Задание: Перепечатайте все записи ниже без единого изменения, но изображения в ответ не включайте.

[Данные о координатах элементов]
━━━━━━━━━━━━━━━━━━━━

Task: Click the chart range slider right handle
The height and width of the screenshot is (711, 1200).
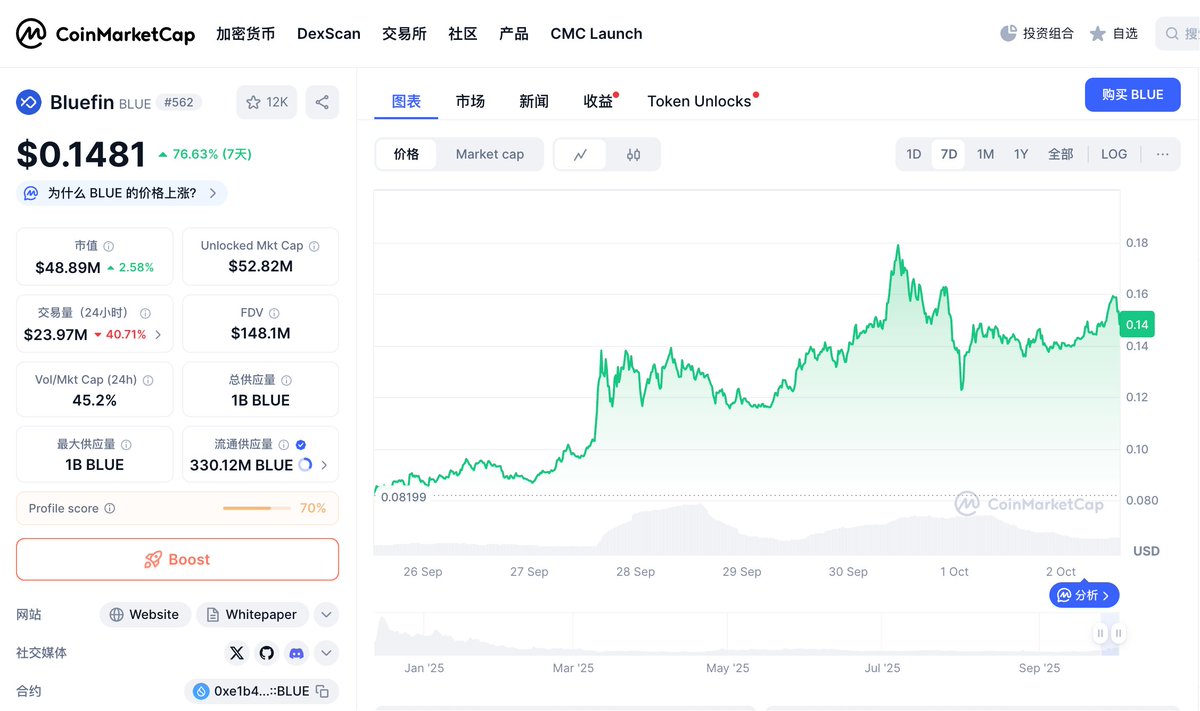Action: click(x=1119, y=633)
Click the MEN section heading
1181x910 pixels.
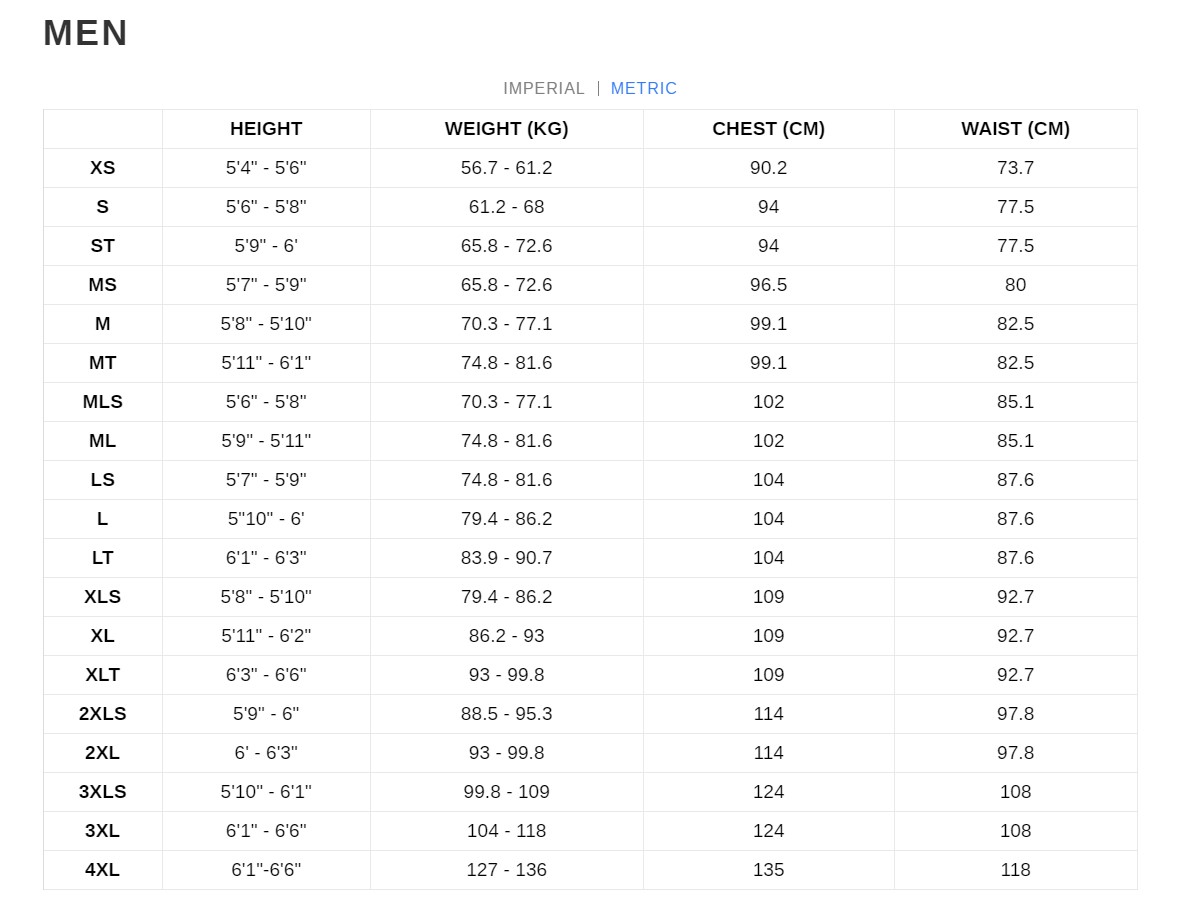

━━━━━━━━━━━━━━━━━━━━

Результат упражнения:
Task: Click the chart range slider right handle
The height and width of the screenshot is (711, 1200).
Action: click(x=1119, y=633)
Click the MEN section heading
1181x910 pixels.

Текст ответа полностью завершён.